We will interchangeably use

  • $x^{(n)}, x_n$ to denote the $n^\text{th}$ training example.
  • $t^{(n)}, t_n$ to denote the $n^\text{th}$ target value.

Linear Regression (1d inputs)¶

  • Consider 1d case (e.g.
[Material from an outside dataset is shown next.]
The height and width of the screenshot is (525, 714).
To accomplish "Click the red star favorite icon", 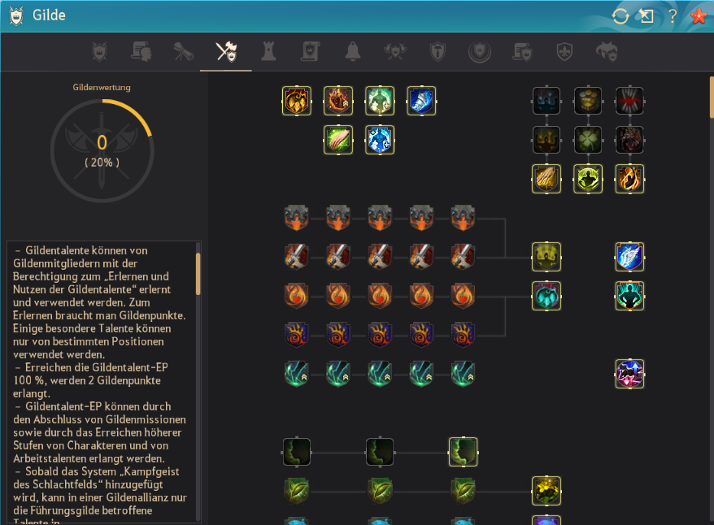I will coord(699,16).
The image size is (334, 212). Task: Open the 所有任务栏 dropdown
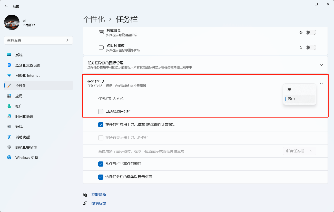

D=1)
    • Given a set of observations $x_1, \dots, x_N$
    • and corresponding target values $t_1, \dots, t_N$
  • We want to learn a function $y(x, \vec{w}) \approx t$ to predict future values.
$$ y(x, \vec{w}) = w_0 + w_1 x + w_2 x^2 + \dots w_M x^M = \sum_{k=0}^M w_k x^k $$

Regression: Noisy Data¶

In [3]:
# Truth, without noise
xx, yy = generateData(100, False)

# Noisy observation, training samples
x, y = generateData(13, True)

# plot data
plt.plot(xx, yy, 'g--')
plt.plot(x, y, 'ro')
Out[3]:
[<matplotlib.lines.Line2D at 0x10a41e5e0>]

Regression: 0th Order Polynomial¶

In [4]:
# Here were are going to take advantage of numpy's 'polyfit' function
# This implements a "polynomial fitting" algorithm
# coeffs are the optimal coefficients of the polynomial
coeffs = np.polyfit(x, y, 0)  # 0 is the degree of the poly

# We construct poly(), the polynomial with "learned" coefficients
poly = np.poly1d(coeffs)

plt.plot(xx, yy, "g--")
plt.plot(x, y, "ro")
plt.plot(xx, poly(xx), "b-")
Out[4]:
[<matplotlib.lines.Line2D at 0x10a502b50>]

Regression: 1st Order Polynomial¶

In [5]:
coeffs = np.polyfit(x, y, 1) # Now let's try degree = 1
poly = np.poly1d(coeffs)
plt.plot(xx, yy, "g--")
plt.plot(x, y, "ro")
plt.plot(xx, poly(xx), "b-")
Out[5]:
[<matplotlib.lines.Line2D at 0x10a56a370>]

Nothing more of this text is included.